One month before Election Day in 1980, Republican presidential candidate Ronald Reagan traveled to Lynchburg, Virginia, to speak at Jerry Falwell's Liberty Baptist College, where he advocated the restoration of classroom prayer in public schools. While it was not the first time that Reagan had spoken at a fundamentalist Christian college, many analysts were still skeptical about the genuineness of Reagan's commitment to the newly formed Christian Right. Some predicted that Reagan's newfound alliance with Falwell and his Moral Majority would likely dissipate as soon as evangelicals discovered how little they had in common with the Republican Party. "Evangelicals as a whole are likely to find their relationship with the secular Right to be rather frustrating," political scientist Corwin Smidt wrote at the beginning of the 1980s. "Evangelicals are primarily concerned with certain social issues. As secular conservatives focus on economic issues and ignore social issues, Evangelicals are likely to become somewhat impatient with such conservatives, and new alignments and political strategies may become evident."1

But a quarter century later, white evangelicals remained firmly committed to the Republican Party, despite Smidt's prediction to the contrary. After voting Republican in every presidential election from 1980 through 2004, they continued the trend in 2008 by supporting John McCain over Barack Obama by a 3-1 margin, providing nearly 40 percent of McCain's total popular vote.2 Far from balking at the Republican Party's focus on economic issues, as Smidt had predicted, the Christian Right became an ardent defender of the GOP's proposals for tax cuts and increased defense spending. Political analysts who had predicted the collapse of the evangelical alliance with the [End Page 125] GOP were puzzled. They understood why evangelicals embraced the GOP's stance on abortion, but why had the Christian Right become a reliable proponent of the Republican Party's entire platform? What did tax cuts and defense spending have to do with evangelical theology?
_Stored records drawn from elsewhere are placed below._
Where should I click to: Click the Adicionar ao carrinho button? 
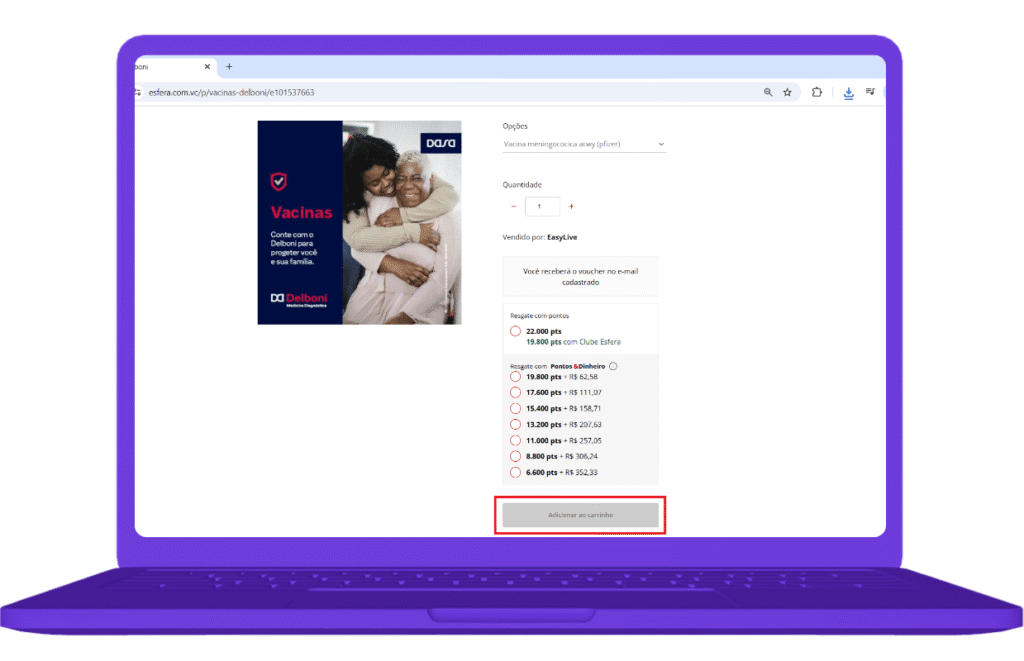[x=580, y=515]
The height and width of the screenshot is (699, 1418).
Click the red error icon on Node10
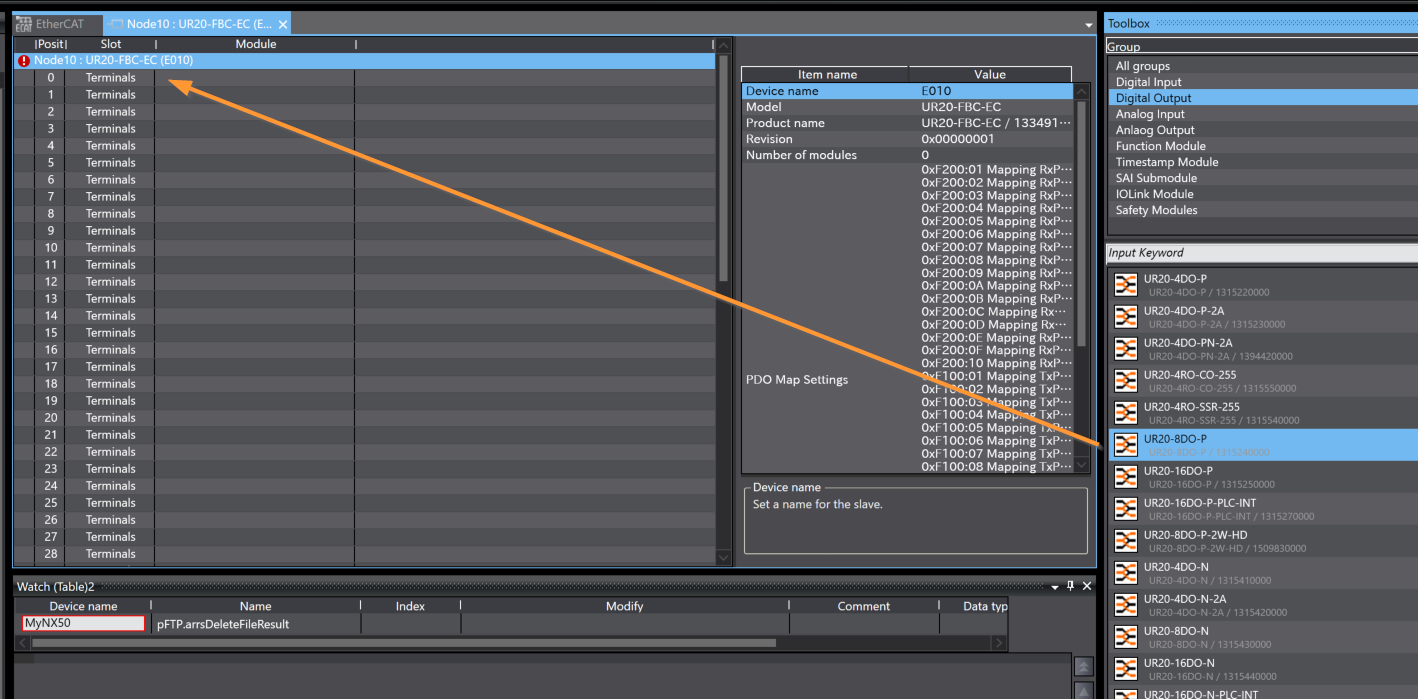(x=24, y=61)
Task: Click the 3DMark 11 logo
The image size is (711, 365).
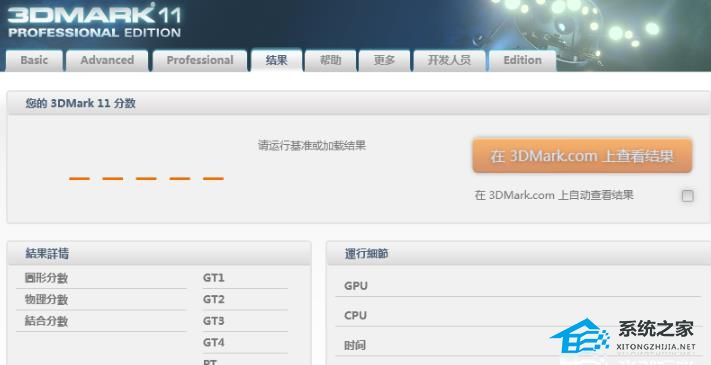Action: pos(94,21)
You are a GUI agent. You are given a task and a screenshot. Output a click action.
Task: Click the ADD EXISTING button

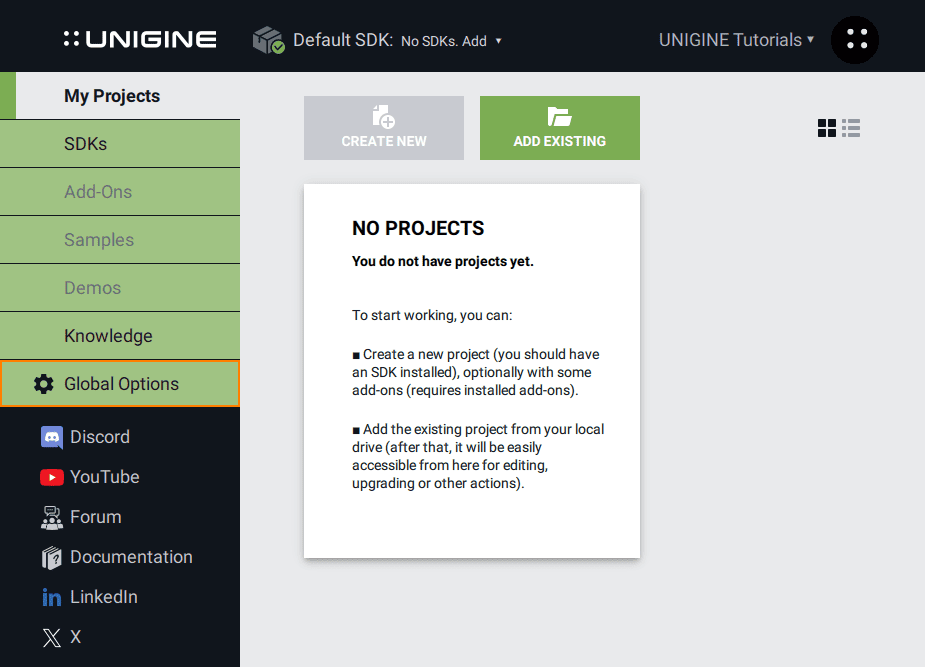pos(559,128)
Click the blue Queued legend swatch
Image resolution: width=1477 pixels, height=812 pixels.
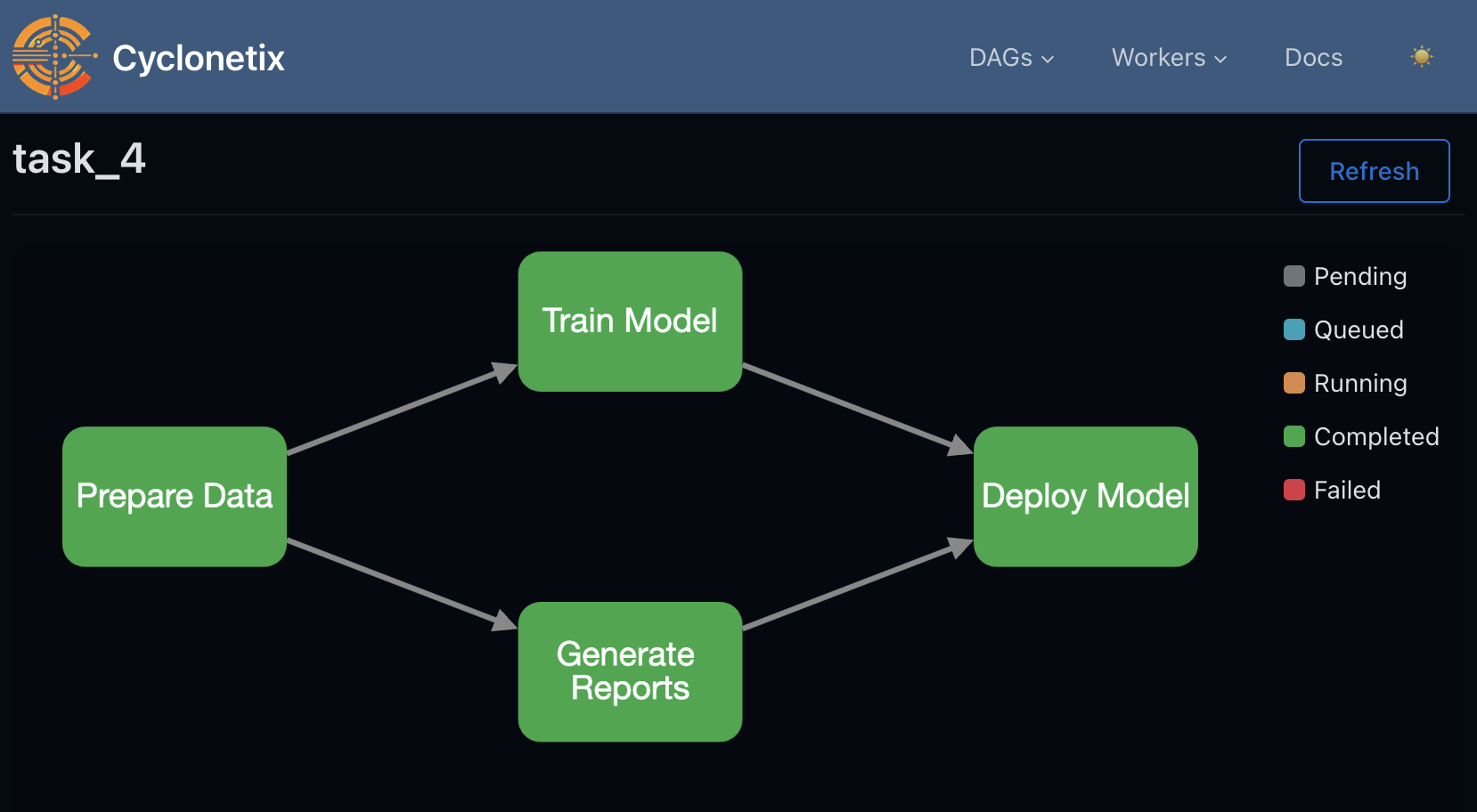pos(1293,329)
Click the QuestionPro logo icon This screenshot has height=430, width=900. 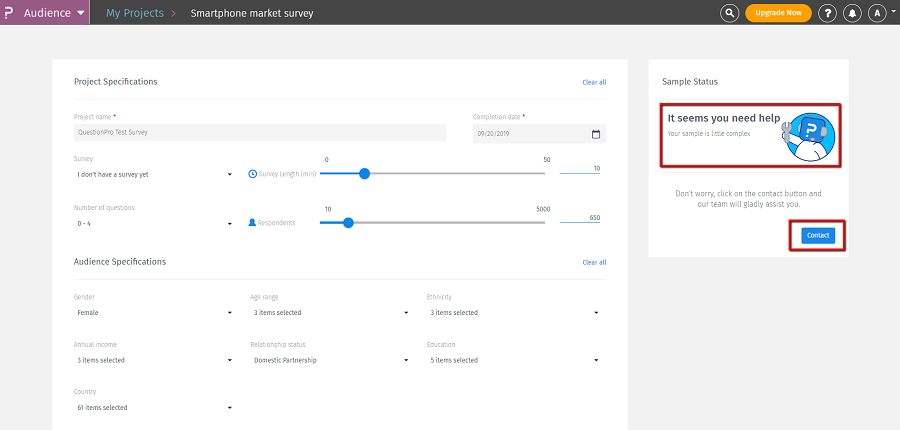[11, 13]
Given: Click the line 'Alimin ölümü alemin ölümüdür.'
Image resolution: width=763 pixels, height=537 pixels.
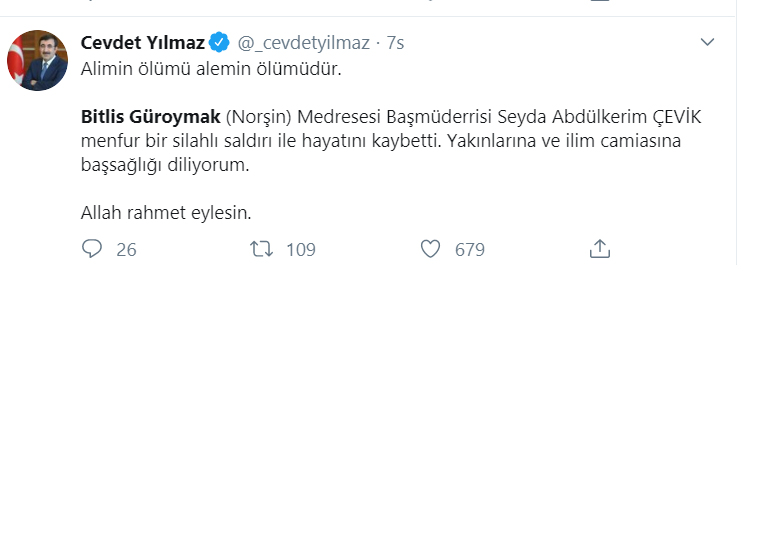Looking at the screenshot, I should pos(211,70).
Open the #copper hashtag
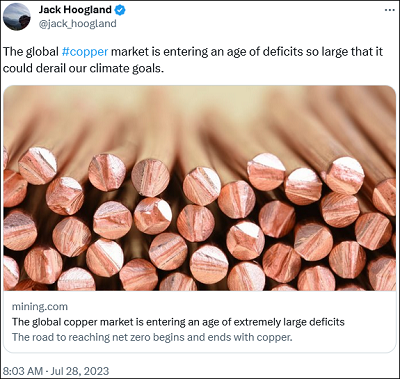Image resolution: width=400 pixels, height=379 pixels. coord(85,52)
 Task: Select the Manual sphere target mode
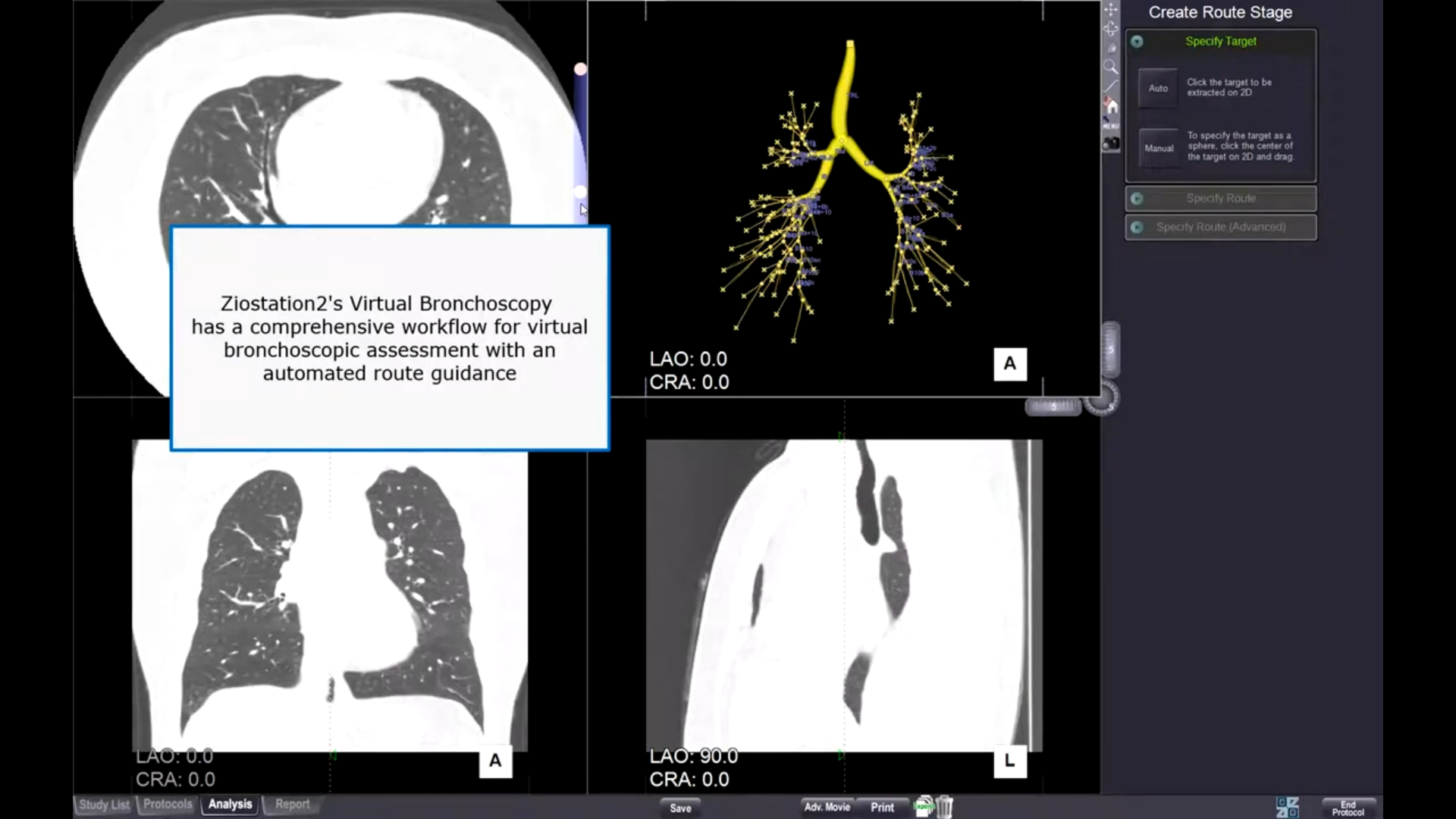1159,148
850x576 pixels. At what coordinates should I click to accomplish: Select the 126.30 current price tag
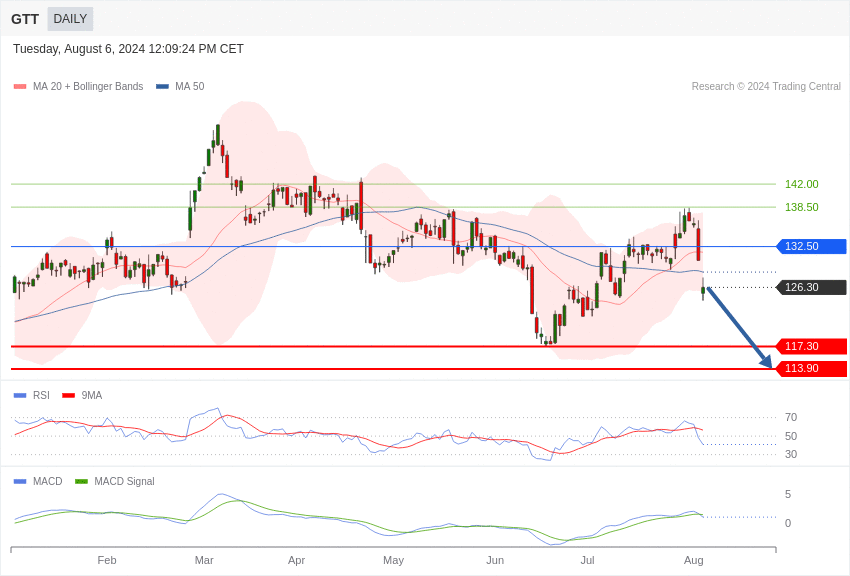pos(812,287)
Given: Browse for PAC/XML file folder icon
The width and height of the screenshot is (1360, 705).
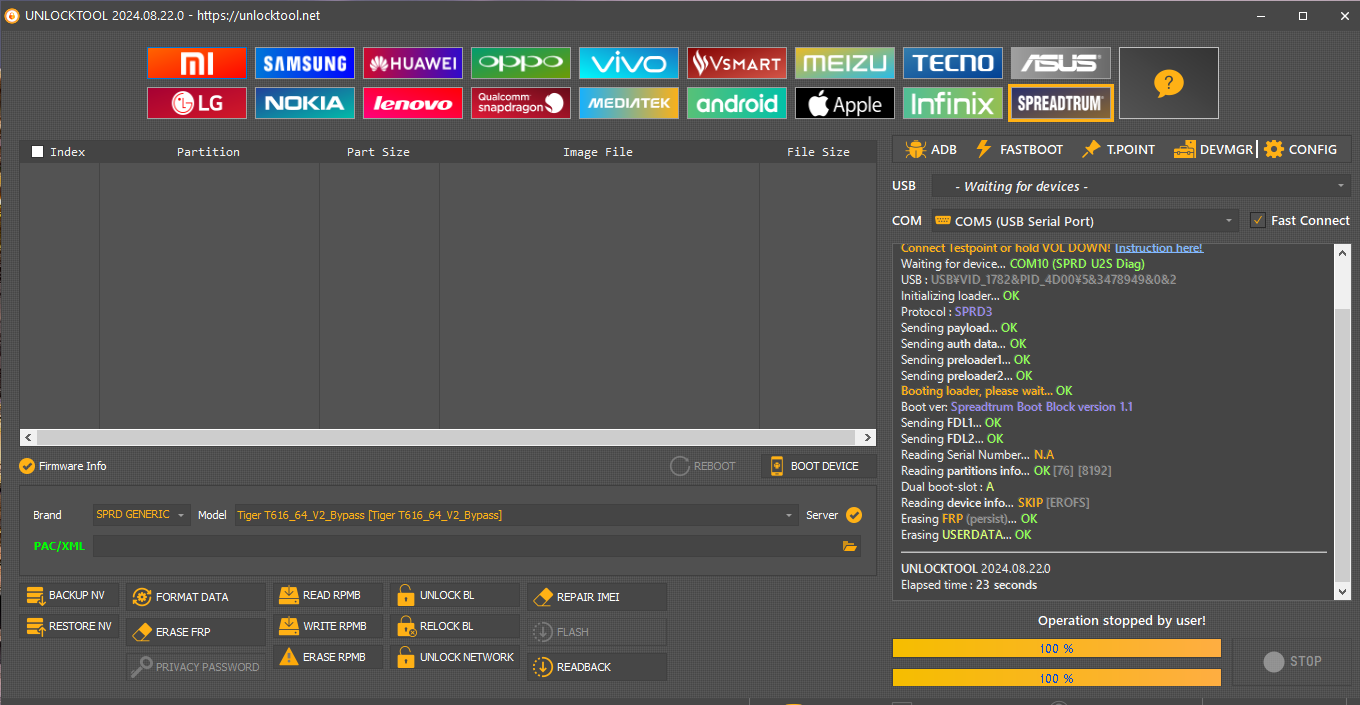Looking at the screenshot, I should [850, 546].
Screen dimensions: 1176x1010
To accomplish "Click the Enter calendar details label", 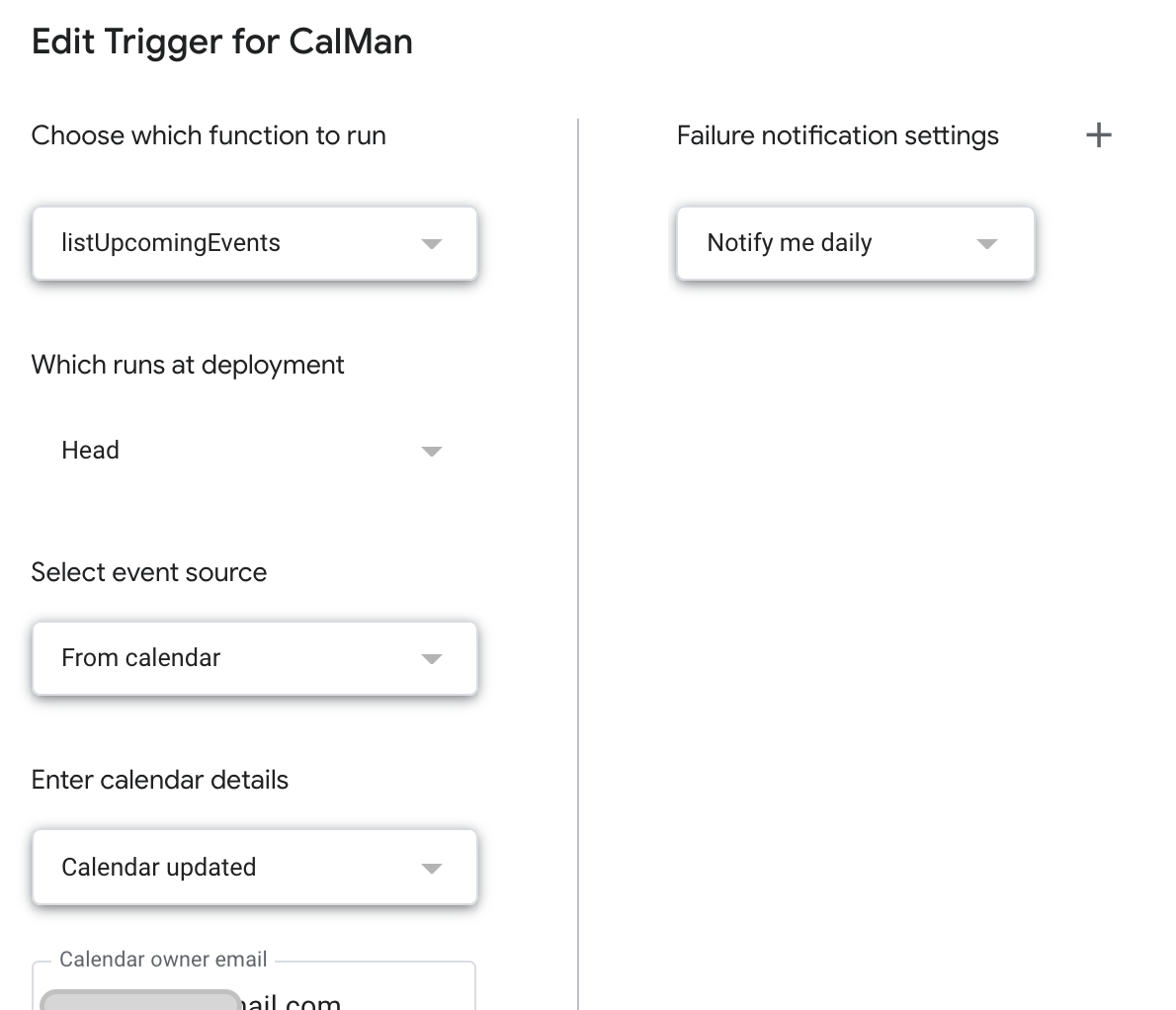I will coord(160,780).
Jerry Falwell's career as a Baptist pastor and founder of the Moral Majority, the leading national Religious Right organization of the early 1980s, offers a case study of the amalgamation of social and economic conservatism, and helps to explain why white evangelicals became full-fledged converts to the GOP not only on "moral" issues but also on matters of economics and national defense.3 As an entrepreneurially minded megachurch pastor and nationally syndicated televangelist, Falwell fused an advocacy of moral regulation with a pro-business, antiregulatory approach to economics. Having come of age at a time when private industry and Cold War military spending were the principal sources of economic uplift for his previously impoverished community, he developed a strong faith in the private sector and became an enthusiastic advocate of a strong defense policy. Envisioning a society in which business-oriented pastors and their large evangelical congregations would offer the social and educational services that had, since the New Deal, primarily been the purview of local, state, and federal governments, he entered politics in order to protect the nation's churches and families from the perceived intrusion of the federal bureaucracy. His ideology was forged in the political climate of the rapidly growing suburban Sunbelt, a region whose corporate leaders and megachurch pastors shared a deep suspicion of federal regulation, believing that the national government was a threat to the sanctity of the home and the health of the economy.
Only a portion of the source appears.